*Prompt*: Count every line in the records below that contains the string "computer". Report that number alone.

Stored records
_ _ _ _

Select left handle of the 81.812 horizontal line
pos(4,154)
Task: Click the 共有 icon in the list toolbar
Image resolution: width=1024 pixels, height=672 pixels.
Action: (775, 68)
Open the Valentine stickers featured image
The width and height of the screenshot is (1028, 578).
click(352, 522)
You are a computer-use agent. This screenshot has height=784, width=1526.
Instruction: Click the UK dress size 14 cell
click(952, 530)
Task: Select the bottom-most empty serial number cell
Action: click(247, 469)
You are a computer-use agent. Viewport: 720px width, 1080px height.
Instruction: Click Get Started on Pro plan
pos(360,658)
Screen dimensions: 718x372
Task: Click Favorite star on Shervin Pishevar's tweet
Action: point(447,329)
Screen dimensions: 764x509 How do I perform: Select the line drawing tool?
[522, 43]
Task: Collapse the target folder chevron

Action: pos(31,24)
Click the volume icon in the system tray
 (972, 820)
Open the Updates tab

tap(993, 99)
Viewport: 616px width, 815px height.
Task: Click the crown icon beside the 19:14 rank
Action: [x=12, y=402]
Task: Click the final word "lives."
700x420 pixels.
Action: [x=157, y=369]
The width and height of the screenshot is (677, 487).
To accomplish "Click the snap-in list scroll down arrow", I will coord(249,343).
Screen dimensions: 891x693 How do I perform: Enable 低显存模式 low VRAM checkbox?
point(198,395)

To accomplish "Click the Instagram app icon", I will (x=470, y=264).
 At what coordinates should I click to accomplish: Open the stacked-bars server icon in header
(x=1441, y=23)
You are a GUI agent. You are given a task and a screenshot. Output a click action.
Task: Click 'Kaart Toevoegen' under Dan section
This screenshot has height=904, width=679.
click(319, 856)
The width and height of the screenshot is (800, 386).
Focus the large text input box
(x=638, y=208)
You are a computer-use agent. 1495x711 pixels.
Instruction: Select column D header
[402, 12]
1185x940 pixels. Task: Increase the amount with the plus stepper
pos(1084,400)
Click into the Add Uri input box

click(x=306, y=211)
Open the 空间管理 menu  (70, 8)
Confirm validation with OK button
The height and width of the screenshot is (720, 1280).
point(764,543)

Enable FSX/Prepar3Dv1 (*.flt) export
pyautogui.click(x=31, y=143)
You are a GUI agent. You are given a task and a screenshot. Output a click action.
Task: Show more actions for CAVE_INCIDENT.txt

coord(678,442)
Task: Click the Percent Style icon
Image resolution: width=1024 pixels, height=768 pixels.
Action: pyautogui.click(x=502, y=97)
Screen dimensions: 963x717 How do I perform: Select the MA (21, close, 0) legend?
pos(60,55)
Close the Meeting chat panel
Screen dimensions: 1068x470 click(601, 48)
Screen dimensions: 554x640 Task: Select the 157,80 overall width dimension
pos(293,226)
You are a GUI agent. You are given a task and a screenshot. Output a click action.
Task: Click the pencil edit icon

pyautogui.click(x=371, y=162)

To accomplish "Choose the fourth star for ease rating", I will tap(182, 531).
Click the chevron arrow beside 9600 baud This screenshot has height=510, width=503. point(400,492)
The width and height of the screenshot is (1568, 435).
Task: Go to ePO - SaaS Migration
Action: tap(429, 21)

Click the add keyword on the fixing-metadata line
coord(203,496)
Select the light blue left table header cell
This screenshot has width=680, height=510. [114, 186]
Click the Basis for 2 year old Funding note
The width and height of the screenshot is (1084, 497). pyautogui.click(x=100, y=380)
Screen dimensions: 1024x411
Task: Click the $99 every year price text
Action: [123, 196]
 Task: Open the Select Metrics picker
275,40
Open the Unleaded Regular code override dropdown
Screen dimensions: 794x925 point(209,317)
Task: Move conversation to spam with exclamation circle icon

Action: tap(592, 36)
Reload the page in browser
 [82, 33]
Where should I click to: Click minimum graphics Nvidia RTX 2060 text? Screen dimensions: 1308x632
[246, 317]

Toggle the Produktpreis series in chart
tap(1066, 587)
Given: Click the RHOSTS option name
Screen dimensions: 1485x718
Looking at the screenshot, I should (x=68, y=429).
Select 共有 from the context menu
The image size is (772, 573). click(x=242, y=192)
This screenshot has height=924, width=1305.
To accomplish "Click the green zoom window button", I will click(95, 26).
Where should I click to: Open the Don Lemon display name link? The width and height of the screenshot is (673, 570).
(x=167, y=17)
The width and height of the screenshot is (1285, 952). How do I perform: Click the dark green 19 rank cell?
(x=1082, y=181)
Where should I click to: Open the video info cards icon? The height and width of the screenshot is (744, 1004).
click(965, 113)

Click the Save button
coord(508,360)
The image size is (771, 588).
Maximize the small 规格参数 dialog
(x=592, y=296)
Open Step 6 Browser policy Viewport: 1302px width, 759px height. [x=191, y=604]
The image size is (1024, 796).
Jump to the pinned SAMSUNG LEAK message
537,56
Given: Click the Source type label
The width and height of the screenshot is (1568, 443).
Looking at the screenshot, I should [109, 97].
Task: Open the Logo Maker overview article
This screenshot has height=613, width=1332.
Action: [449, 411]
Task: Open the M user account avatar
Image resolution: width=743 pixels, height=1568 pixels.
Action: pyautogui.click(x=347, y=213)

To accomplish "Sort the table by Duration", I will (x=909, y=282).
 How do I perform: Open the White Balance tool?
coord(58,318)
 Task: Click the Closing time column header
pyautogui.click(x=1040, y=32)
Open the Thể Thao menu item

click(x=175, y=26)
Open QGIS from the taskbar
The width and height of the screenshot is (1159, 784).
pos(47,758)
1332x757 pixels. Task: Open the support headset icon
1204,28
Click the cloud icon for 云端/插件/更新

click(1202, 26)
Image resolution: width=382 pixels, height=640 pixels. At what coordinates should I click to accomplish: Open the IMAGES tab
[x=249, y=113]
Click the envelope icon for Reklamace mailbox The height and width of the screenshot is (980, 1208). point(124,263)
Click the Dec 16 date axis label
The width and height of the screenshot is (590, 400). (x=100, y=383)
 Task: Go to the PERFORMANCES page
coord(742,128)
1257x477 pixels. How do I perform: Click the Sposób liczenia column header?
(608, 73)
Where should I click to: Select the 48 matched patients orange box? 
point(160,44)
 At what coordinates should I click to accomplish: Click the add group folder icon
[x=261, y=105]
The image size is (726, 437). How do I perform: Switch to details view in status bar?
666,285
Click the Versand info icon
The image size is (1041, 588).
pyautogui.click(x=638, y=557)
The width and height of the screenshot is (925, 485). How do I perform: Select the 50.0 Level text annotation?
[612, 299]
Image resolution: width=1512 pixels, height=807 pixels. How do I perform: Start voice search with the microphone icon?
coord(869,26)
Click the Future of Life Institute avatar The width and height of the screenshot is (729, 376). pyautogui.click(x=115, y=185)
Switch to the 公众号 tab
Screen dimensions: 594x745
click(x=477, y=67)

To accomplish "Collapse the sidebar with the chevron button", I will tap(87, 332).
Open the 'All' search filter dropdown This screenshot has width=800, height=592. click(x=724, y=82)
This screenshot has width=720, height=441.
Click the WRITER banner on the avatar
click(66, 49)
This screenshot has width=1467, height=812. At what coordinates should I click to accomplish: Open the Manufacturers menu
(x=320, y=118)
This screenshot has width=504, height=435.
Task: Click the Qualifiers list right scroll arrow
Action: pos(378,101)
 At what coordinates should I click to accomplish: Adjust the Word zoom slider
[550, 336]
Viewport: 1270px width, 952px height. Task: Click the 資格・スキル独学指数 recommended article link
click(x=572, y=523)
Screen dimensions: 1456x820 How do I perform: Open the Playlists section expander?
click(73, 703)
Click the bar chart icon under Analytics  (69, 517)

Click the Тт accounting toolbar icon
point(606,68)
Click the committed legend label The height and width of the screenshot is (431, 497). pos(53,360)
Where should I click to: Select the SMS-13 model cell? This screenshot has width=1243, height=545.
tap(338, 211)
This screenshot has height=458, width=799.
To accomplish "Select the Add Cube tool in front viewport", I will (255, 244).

_ _ _ _

*Response to this task*: 3